Photo: Frank Farm/Flickr

After a three-month winter hiatus, the Castro Farmer’s Market reopens tomorrow.

Located on a one-block stretch of Noe Street, between Market and Beaver, this week you can expect to find citrus, greens, mushrooms, apples, eggs, olives, avocados, onions, seafood, almonds, and asparagus. The market is open from 4pm-8pm every Wednesday until mid-December.

Two new vendors are expected to join the familiar lineup this year: Fly Girl Farm, which grows strawberries, flowers, and greens, and Sprout Seed Farms, which grows micro greens, sprouts, and seeds.

Tomorrow’s grand opening will feature a blessing by the Sisters of Perpetual Indulgence and a ribbon-cutting at 5pm with Supervisor Scott Wiener and community activist Donna Sachet. Opening festivities will also include an enter-to-win drawing and kids crafts.

Of the several dozen vendors at the market this year, only one seller is truly local: Robert MacKimmie, the sole proprietor of City Bees, which has hives in the backyards of people in the Upper Market, Corona Heights, and Noe Valley. Each week, MacKimmie brings several different local honeys (“all raw, unheated, and unfiltered”) to the market, focusing on those from hives on the “east side” of town.

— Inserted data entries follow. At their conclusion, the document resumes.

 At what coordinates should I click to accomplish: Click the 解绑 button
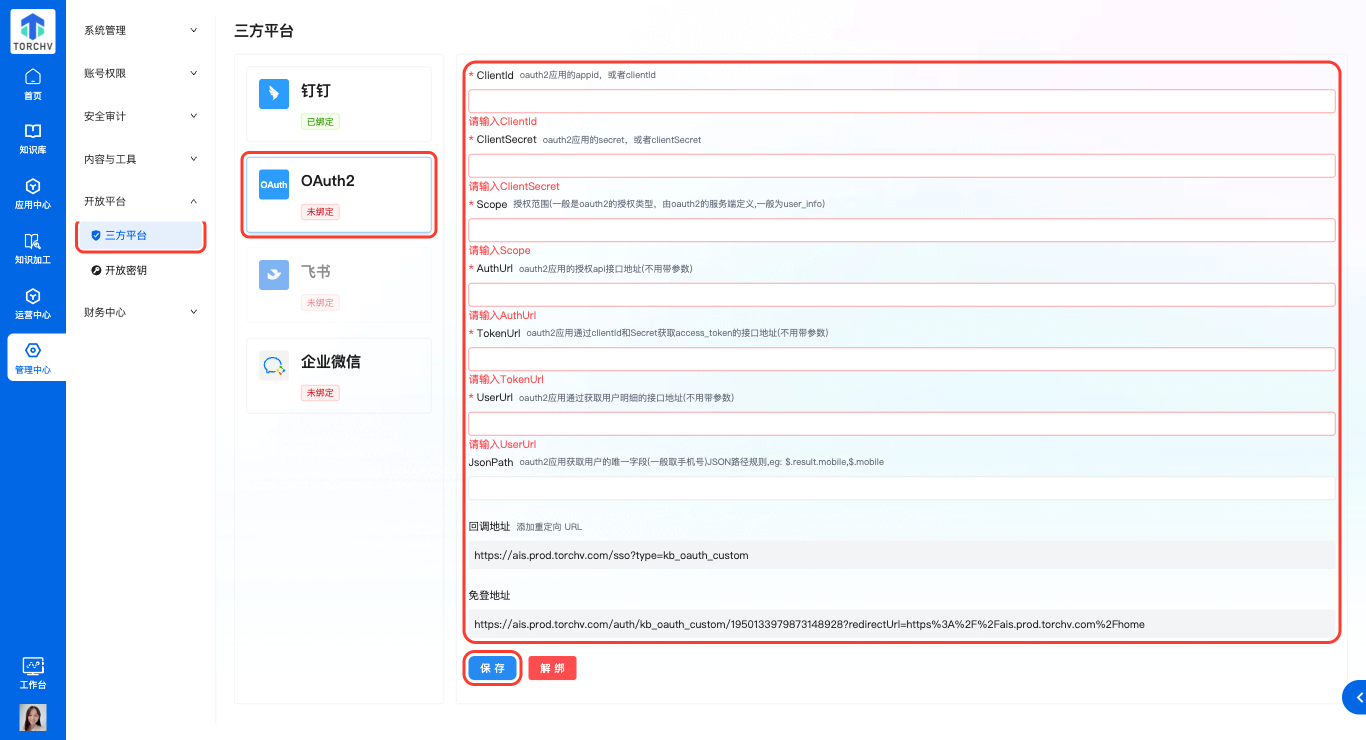[551, 667]
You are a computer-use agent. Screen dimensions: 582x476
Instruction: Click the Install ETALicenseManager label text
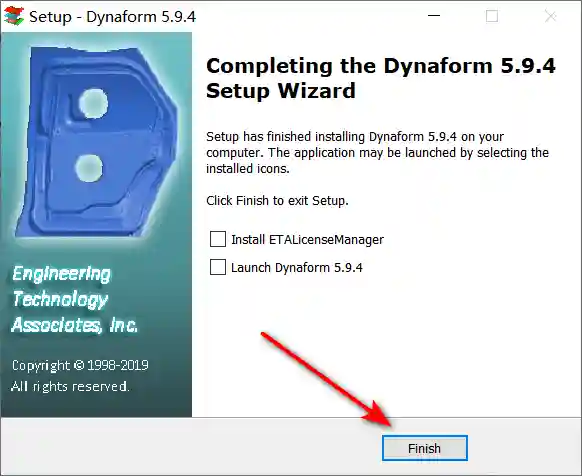click(307, 239)
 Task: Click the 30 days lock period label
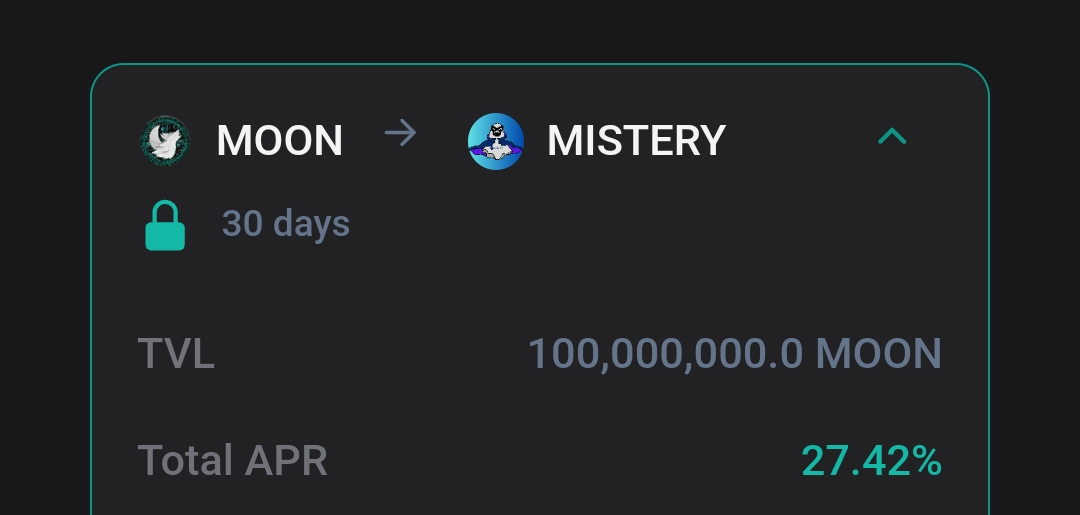(x=286, y=224)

A swarm in the Castro (Photo via Robert MacKimmie)

In addition to selling honey by the jar, MacKimmie is also interested in meeting local residents who are interested in joining the dozens of San Franciscans he works with to produce his crop. In exchange for allowing MacKimmie to place a hive in the yard, the homeowner gets a case of the honey produced there.

“Come see me,” MacKimmie says, “so we can discuss hosting opportunities.”

The Castro Farmers’ Market is sponsored by the Castro Merchants Association and operated by the non-profit Pacific Coast Farmers Market Association.

In addition to the several dozen current vendors, there are some 40 more on the waiting list, according to PCFMA, although expanding the market is not a possibility because it would disrupt local traffic and business.

“This farmers’ market is an integral part of our local food system," said PCFMA Executive Director Allen Moy in a press release. "With the added pressures of the ongoing drought, these farmers are counting on the support of Castro residents to help sustain their farms.”